Le club des miracles (The Miracle Club)
Thaddeus O’Sullivan
Thaddeus O’Sullivan, 2024. Critique du père Denis Dupont-Fauville.
« Allez à la source, boire et vous y laver »
1967, des Irlandais vont à Lourdes. Un scénario mince, une mise en scène d’un autre temps, des comportements révolus et des bons sentiments à foison : pourquoi s’intéresser à un tel film, au petit budget et à la trame cousue de fil blanc ?
Pour bien des raisons, qui font fi des critères politiquement corrects. En un mot comme en cent, parce que celui qui sort de cette histoire aura gagné en humanité.

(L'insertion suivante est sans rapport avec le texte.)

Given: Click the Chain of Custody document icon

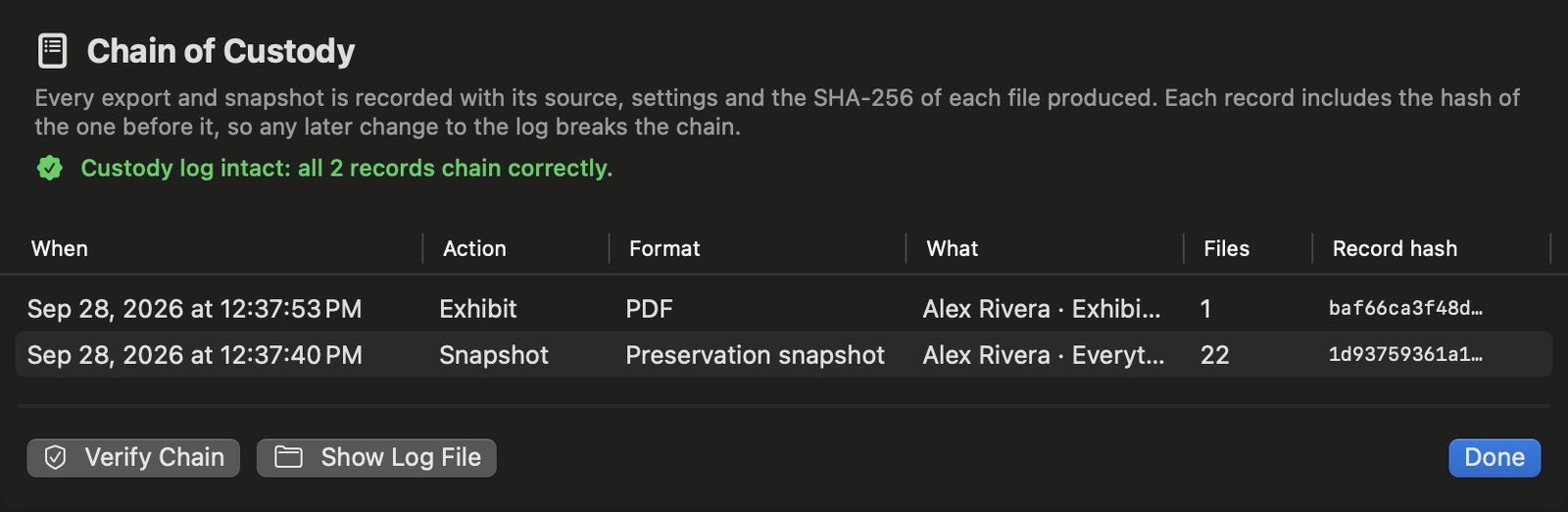Looking at the screenshot, I should pos(52,50).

D’abord à cause du jeu exceptionnel des interprètes principales, au premier rang desquelles Maggie Smith, bouleversante d’émotion contenue, nous ouvrant au mystère d’une vie qui va bientôt s’achever, mais aussi Kathy Bates, avec un personnage aussi mesquin qu’attachant, à la fois fruste et lucide, blessée et féconde. Ces actrices (et les autres) donnent une profondeur désarmante à des dialogues pudiques, tout en retenue, où l’essentiel s’exprime peu à peu. Tel port de tête, tel regard perdu, au détour d’une image, nous font plus d’effet que bien des processus sophistiqués et nous font expérimenter des dimensions dont la puissance nous surprend.

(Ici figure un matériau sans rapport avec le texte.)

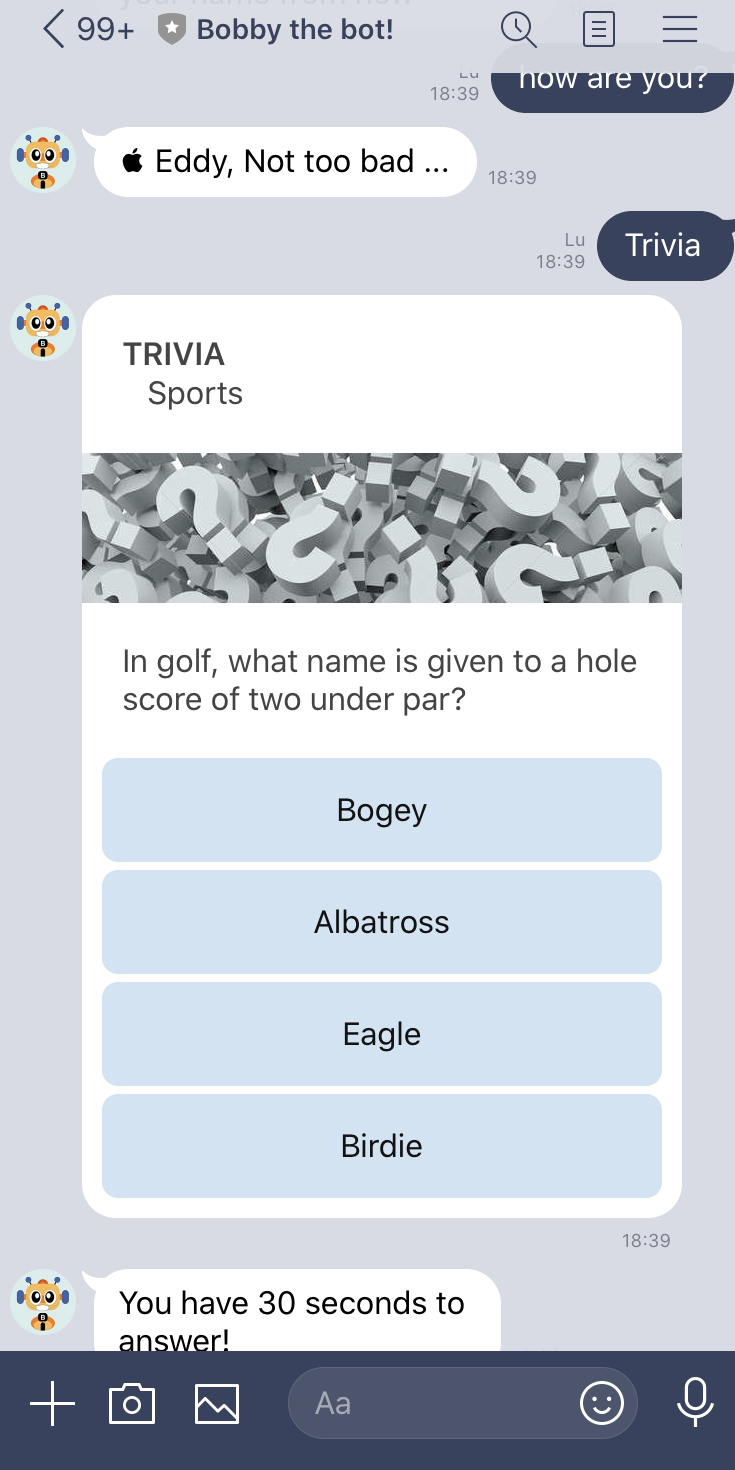Open the notes icon in header

click(598, 29)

Au-delà des seuls acteurs, force est de constater que devenir contemporains de sentiments si profonds semble nécessiter, désormais, de nous transporter dans une époque qui n’est plus la nôtre. Est-ce à dire que notre temps perde peu à peu contact avec sa propre humanité ? En tout cas, hors des injonctions morales contemporaines, se mouvoir dans une société où les inégalités sont patentes mais vécues avec dévouement, humour et oubli de soi nous rappelle, si besoin était, que pour aimer les autres il nous faut sortir de nous-mêmes et que le bien commun ne saurait se confondre avec l’autosatisfaction.
Il reste que toute vie comporte son lot de frustrations, de blessures et de rancunes. L’illusion consiste à vouloir les abolir ou les nier. La vérité nous impose de les vivre pour les traverser humainement, en les chargeant d’un sens qui les dépasse, pour pouvoir accéder à une vérité porteuse de paix, qui prendra souvent la forme du pardon, à soi-même et aux autres. Pour cela, encore faut-il être en contact avec les autres et avec soi, c’est-à-dire pouvoir s’appuyer sur des structures sociales et sur un sentiment de transcendance (religieuse de façon exemplaire, mais pas uniquement) qui font aujourd’hui si cruellement défaut.
Nous voilà loin du divertissement léger pour familles insouciantes. Et c’est bien de drames indicibles que cette histoire rend compte, par le miracle d’un jeu qui ne fait pas semblant d’être humain. En ce sens, le message de la Vierge à Bernadette, qui apparaît lors de la scène aux piscines de Lourdes, « Allez à la source, boire et vous y laver », vaut non seulement pour les protagonistes du film mais pour les spectateurs qui prendront le temps de le voir. Quitte à découvrir que tant de beautés nous sont encore accessibles, par les moyens les plus inattendus.